Records for the exercise Block Start
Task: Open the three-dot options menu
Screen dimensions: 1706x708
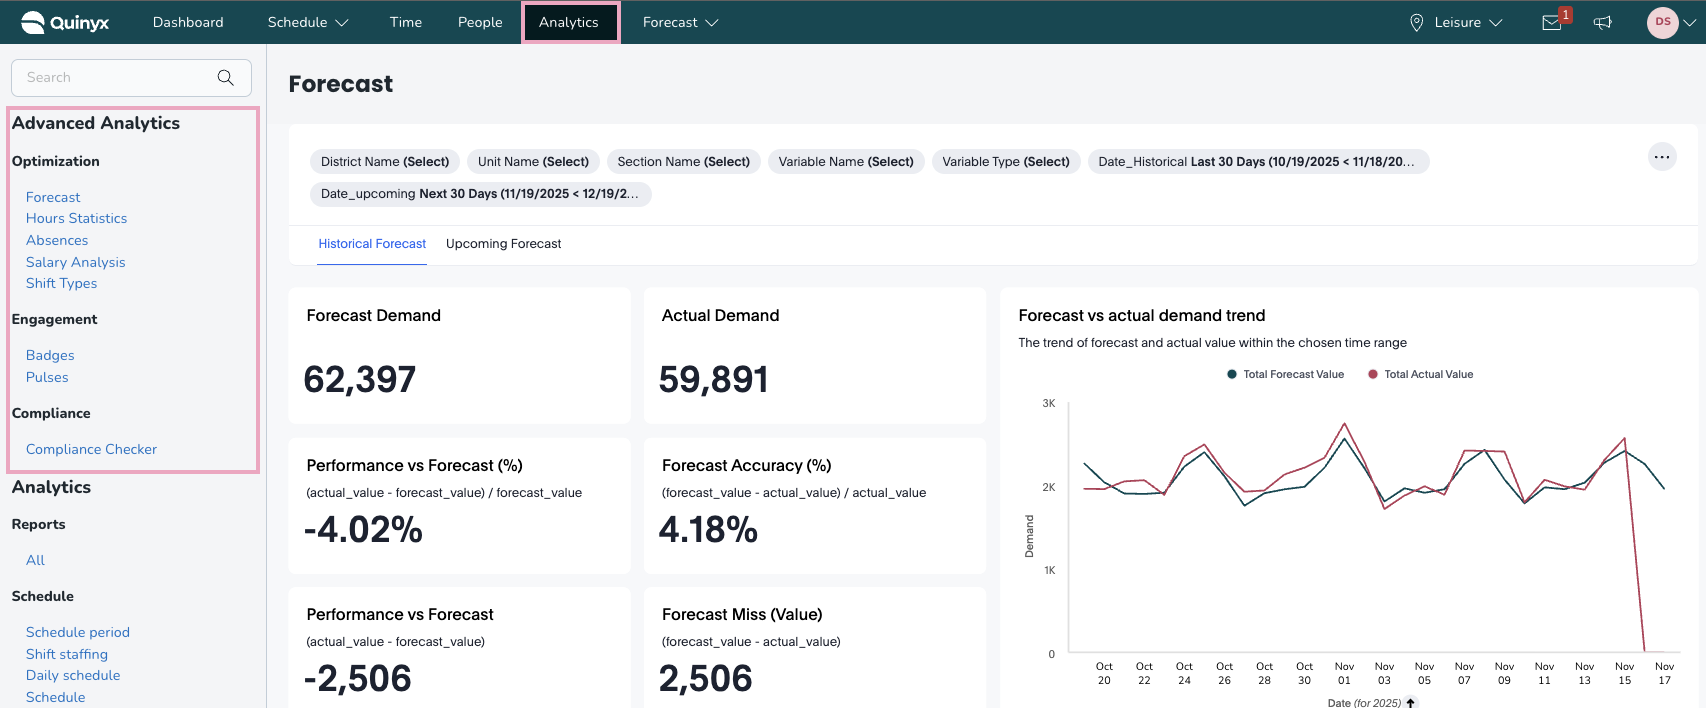Action: pyautogui.click(x=1661, y=157)
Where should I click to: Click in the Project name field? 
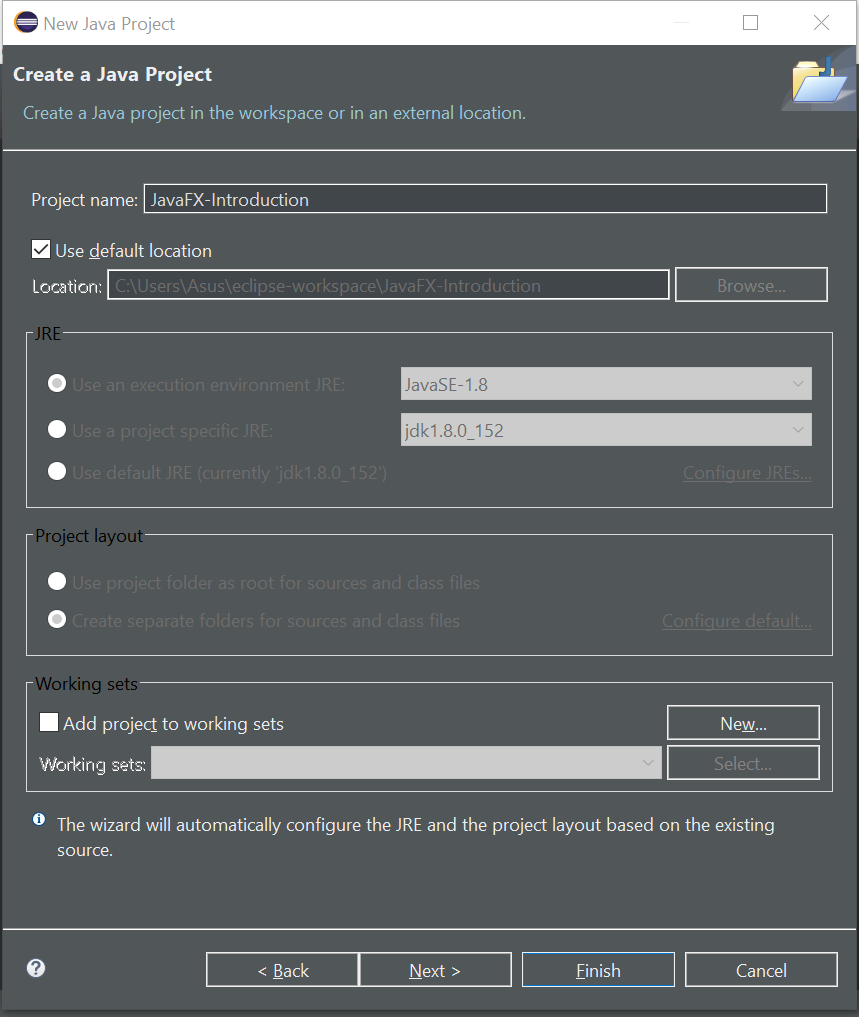click(485, 198)
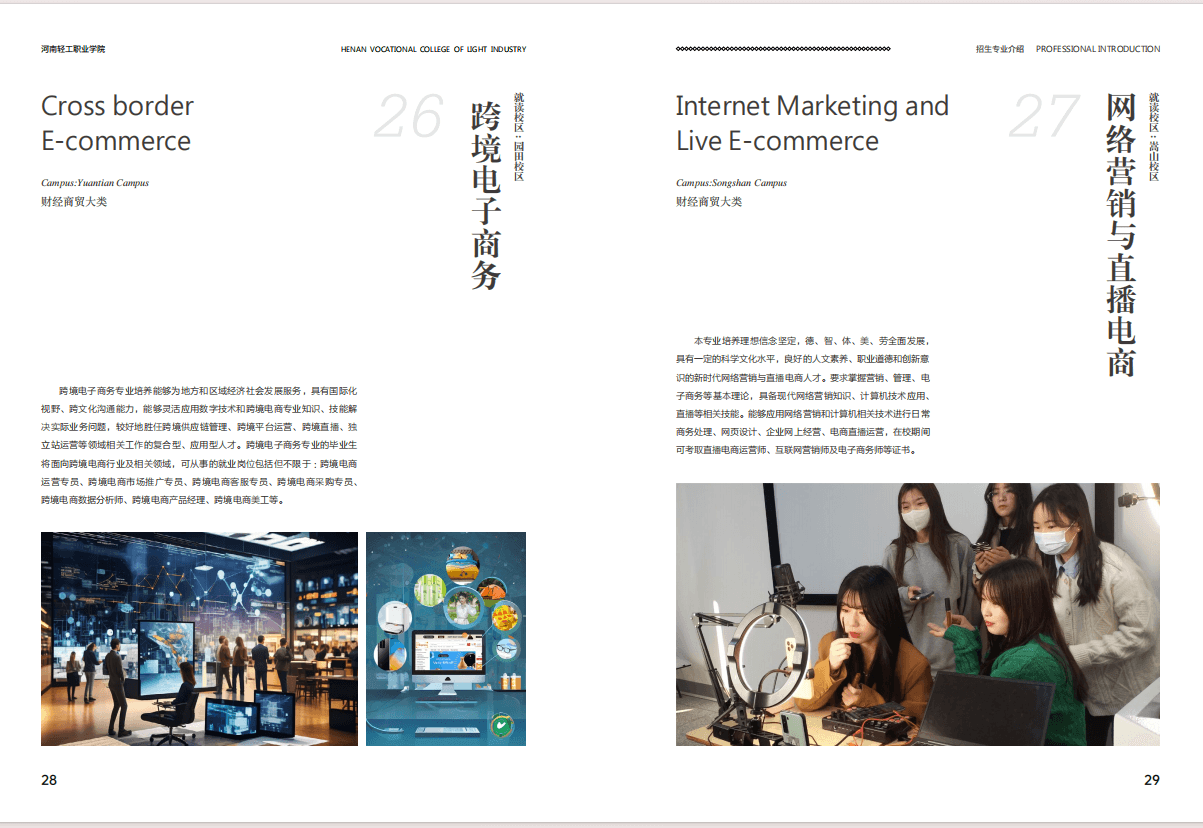The width and height of the screenshot is (1203, 828).
Task: Select the 'Campus:Songshan Campus' text
Action: point(731,183)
Records for the exercise Block End
After removing the pictures, repeat the remaining records exactly.

- _Answer for this exercise_
Task: Open the three-dot options menu
Screen dimensions: 1706x708
Action: pyautogui.click(x=1661, y=157)
Where should I click to: Click in the Project name field? 
click(485, 198)
The width and height of the screenshot is (1203, 828).
Task: Select the 'Campus:Songshan Campus' text
Action: point(731,183)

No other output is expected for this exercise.